And no, it isn't Stu. Shame on you for thinking so.

I mean, I hardly ever mention HIM here, right?


I've been married to my wife Ally for more than 22 years. She appears in this journal periodically, usually as a foil to my ceaseless blundering, whining and nearly hypnotic state of confused parent/adult hood.

It should be mentioned that she is dynamically good looking, because she, in fact, is. Way more good looking than I deserve at my advanced state of crumbling flesh. I mean, this woman is frequently mistaken for someone 10 years younger, weighs exactly the same as the day we were married (which is notable when you account for the 3 kids we managed to birth) and she didn't weigh all that much when we were married. She has legs that a 20-year-old girl would kill for.
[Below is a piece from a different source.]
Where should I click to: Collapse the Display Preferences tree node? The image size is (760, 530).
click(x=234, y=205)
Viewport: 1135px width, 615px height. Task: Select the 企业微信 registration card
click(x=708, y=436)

She has a devotion to me that borders on wonderment, when I think about it. The sort of thing that makes you smack your forehead and say "Where oh where did this wonderful person come from?"

I went to a private Christian high school and among the various things they attempted to drill into our heads was the concept of marriage. The whole platform of a pre-ordained, God-centered way of life that plays well on the Christian Broadcasting Network with your host Pat Robertson (he's my neighbor, we occasionally cross paths in the grocery store, the sprawling CBN empire thing is a short drive from here, and I can tell you for a fact that although he keeps his grass cut, he ain't the one doing the cutting, folks). Point is, the high school emphasized a system of long courtship, short engagement, leading to a lifelong commitment. No sex before marriage, children as quickly as possible afterwards.
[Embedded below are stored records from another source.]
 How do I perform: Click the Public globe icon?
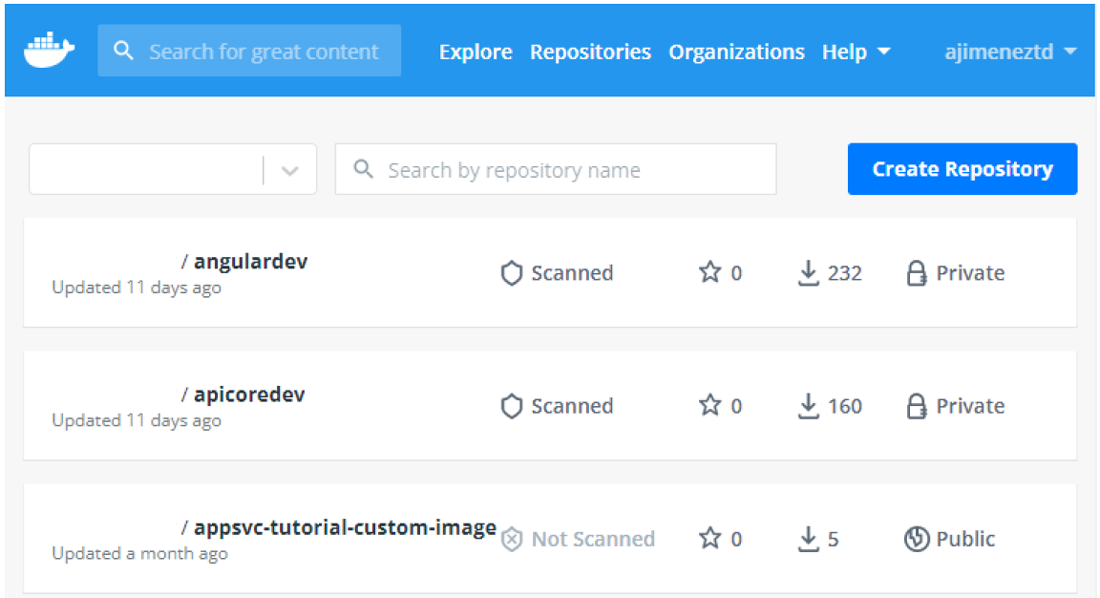(x=916, y=539)
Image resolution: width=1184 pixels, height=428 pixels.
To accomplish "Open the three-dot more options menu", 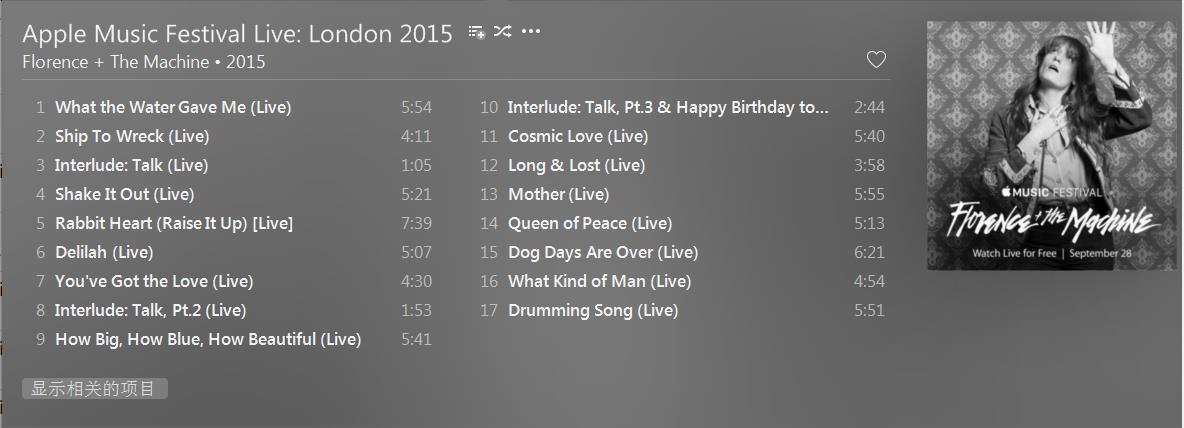I will pos(531,32).
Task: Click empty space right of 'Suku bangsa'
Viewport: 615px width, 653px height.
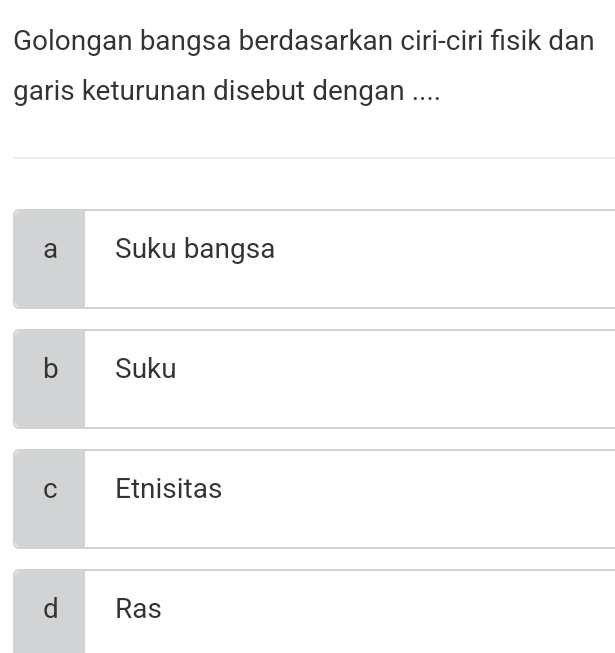Action: point(450,259)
Not a bad idea. If you're buying that whole concept.

So here's what we did. We met in August of 1979, hit the beach with some frequency, and it was (I shudder along with all of you for saying this) love from the word go. Married in May of 1980. Kids started showing up in 1984.

So we sorta followed the concept, right?

Right. If you accept the fact that we were doing the horizontal-bop 'round about, oh, let's say week 4.

That's week 4 of the courtship, not the marriage. I won't even go into what week 4 of the marriage was like. But it was pretty darn cool.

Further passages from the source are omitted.